%%
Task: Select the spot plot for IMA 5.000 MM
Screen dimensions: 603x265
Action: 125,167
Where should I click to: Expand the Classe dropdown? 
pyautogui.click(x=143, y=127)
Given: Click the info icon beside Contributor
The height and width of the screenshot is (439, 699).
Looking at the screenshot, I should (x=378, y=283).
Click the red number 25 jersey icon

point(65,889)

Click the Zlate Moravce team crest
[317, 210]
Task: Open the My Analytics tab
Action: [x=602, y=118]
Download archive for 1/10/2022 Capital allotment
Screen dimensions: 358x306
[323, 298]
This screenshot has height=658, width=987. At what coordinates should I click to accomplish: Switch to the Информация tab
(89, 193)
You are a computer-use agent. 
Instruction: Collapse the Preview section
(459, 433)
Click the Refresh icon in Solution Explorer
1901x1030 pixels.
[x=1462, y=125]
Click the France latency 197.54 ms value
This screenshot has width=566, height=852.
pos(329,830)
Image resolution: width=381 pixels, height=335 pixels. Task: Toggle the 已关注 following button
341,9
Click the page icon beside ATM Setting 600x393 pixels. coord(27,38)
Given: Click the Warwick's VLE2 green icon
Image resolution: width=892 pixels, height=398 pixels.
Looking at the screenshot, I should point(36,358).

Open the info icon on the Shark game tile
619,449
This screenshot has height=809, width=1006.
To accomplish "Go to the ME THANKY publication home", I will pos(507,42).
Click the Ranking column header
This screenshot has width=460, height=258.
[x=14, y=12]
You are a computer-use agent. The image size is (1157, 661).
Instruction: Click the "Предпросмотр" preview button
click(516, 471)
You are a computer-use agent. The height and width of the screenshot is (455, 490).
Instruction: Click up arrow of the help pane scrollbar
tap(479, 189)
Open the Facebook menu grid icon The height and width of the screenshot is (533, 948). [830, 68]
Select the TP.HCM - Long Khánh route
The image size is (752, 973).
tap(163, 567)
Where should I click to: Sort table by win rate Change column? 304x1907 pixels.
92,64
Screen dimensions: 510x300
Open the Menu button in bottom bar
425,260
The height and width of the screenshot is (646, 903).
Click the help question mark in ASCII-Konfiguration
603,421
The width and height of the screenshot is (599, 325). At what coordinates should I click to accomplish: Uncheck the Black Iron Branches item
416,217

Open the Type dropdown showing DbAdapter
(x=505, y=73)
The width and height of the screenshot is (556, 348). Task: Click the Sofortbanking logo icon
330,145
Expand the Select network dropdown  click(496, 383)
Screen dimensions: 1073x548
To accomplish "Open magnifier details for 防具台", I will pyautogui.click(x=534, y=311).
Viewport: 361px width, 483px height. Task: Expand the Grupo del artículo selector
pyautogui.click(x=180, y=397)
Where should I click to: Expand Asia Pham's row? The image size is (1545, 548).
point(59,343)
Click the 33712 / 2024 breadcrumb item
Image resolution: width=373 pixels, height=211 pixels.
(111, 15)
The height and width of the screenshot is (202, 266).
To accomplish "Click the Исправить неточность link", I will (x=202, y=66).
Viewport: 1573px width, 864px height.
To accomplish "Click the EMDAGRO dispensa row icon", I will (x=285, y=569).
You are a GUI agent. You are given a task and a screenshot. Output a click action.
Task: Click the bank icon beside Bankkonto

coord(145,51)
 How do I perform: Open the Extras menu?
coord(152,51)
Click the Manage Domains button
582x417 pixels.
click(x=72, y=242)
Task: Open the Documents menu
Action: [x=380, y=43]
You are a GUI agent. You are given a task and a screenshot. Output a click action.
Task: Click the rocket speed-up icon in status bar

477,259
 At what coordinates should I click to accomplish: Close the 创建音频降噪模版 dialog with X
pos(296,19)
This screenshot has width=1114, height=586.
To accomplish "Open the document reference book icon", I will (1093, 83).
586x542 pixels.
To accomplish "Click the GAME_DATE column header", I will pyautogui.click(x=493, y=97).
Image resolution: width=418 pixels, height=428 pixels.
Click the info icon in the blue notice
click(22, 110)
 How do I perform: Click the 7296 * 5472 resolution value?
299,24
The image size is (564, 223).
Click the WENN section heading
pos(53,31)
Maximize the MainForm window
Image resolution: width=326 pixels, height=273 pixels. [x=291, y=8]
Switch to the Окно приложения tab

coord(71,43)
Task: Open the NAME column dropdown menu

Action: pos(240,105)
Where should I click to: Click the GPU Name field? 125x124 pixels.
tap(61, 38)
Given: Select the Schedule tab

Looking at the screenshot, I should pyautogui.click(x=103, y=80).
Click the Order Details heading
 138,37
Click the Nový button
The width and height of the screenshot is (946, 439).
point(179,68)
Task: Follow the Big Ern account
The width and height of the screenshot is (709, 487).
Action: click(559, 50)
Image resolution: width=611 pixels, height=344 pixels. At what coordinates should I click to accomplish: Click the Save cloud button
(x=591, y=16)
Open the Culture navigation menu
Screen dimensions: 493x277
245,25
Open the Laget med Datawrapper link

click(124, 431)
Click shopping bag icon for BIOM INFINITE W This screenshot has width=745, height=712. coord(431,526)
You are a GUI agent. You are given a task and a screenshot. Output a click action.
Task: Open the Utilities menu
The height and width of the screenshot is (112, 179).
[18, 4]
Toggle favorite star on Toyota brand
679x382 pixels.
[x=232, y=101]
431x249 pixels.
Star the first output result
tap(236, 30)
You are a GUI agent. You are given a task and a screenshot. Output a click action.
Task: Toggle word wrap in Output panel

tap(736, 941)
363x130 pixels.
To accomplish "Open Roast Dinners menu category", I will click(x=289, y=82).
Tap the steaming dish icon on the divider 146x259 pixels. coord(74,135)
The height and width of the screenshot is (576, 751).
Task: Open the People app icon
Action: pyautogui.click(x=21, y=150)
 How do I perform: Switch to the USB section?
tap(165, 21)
%%
• Activity
Say how many lines in the records include the string "computer", giving the figure by itself.

• Answer box
3